Part IV: Beyond the Wilderness Idea
According to Aldo Leopold and Jack Turner there are multiple ways to consider the wilderness. The first is a physical conception of the wild that has specific requirements in order to be considered a true wilderness. Leopold cites two absolute necessities that must be present in order for an environment to qualify. First an environment cannot be ordered. He uses the example of German forests to illustrate this point. Germany has a beautiful landscape with many gorgeous forests and meadows but it is not wild because the landscape has been arranged in a geometrical manner that reflects the organization of the Germans but is unnatural for nature. The transition from forest to farmland is abrupt and linear. Nothing is allowed to grow without being amended to fit the “cubist’s” mind. The landscape should also be allowed to remain vast and uncompromised. The larger a wilderness is the easier it is to remove oneself from the artificial world. Second for Leopold an environment must possess birds and animals of prey in order for it to be wild. Again the German landscape lacks this quality. Predators add the savagery to an environment that is necessary to be a wilderness. Safety is a concept that must be absent in order for a landscape to be wild. The harsh reality of the wild is that death is a constant worry for all organisms. It is a truly Darwinian existence.
Turner agrees strongly with Leopold’s physical description of nature but in his essay he chooses to analyze the psychological impact that a true wilderness should have on us. A true wilderness is not a place for recreation. It is not a place where we can go to have fun and escape from what we call work. It is not a place that can be visited and understood only through a short exposure to it. The wild is something deeper, more mysterious and more instinctive. It should capture our imaginations but not only in a pleasureable way. There is something frightening about places that are truly wild. They should strike awe in us. It is a place where we are so far removed from society and human intervention that no safety net exists and it is simply the individual looking out for self. It is only when an individual is left to rely solely on himself that a true understanding of the wild can be gained.

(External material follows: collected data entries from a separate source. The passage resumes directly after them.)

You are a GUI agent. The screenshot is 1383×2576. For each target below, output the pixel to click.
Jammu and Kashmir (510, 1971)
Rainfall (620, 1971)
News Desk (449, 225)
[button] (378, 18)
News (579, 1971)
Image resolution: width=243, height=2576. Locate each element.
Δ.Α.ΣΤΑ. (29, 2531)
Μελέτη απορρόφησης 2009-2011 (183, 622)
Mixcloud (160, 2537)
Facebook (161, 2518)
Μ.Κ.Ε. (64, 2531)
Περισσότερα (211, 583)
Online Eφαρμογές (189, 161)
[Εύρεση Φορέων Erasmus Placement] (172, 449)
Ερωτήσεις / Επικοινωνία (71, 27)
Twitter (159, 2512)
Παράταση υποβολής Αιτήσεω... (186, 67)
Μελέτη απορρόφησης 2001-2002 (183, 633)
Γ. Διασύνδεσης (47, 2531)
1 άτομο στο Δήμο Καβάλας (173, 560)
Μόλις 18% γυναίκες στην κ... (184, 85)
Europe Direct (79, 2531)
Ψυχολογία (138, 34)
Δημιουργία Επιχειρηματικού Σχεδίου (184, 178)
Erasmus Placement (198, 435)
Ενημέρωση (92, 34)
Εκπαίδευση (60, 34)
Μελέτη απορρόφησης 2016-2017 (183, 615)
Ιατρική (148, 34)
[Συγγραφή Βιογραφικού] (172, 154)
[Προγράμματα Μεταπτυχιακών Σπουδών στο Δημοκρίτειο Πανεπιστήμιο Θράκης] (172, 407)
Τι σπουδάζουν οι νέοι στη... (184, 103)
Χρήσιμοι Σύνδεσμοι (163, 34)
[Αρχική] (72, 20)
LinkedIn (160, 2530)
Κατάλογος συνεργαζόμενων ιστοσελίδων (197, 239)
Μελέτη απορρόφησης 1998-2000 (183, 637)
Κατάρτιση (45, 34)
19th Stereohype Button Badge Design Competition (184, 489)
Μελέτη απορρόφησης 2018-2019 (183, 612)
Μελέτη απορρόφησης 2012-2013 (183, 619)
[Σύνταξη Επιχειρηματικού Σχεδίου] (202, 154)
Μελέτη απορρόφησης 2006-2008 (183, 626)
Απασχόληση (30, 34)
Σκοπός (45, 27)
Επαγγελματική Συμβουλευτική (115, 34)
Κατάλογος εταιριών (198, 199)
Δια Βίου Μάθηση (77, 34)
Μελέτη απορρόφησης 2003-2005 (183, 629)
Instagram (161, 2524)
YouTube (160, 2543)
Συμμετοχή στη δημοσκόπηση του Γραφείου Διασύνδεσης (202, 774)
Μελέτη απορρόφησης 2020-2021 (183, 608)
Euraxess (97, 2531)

The only way according to Turner to get to this point is to live in and by nature so as to create that personal interaction. When this happens the wild can truly inspire the human mind and allows us to create art that can capture some essence of the wilderness. A true understanding of the wilderness also helps provide us with the most pure reason for protecting the environment. The fad of environmentalism is not a proper reason. It should not be a passing concern that is driven through popular consent. Instead a true understanding of the wilderness helps reveal essential aspects of human nature and shows us how we are best suited to live in and by nature and this will help us understand why altering or destroying the wilderness must be avoided.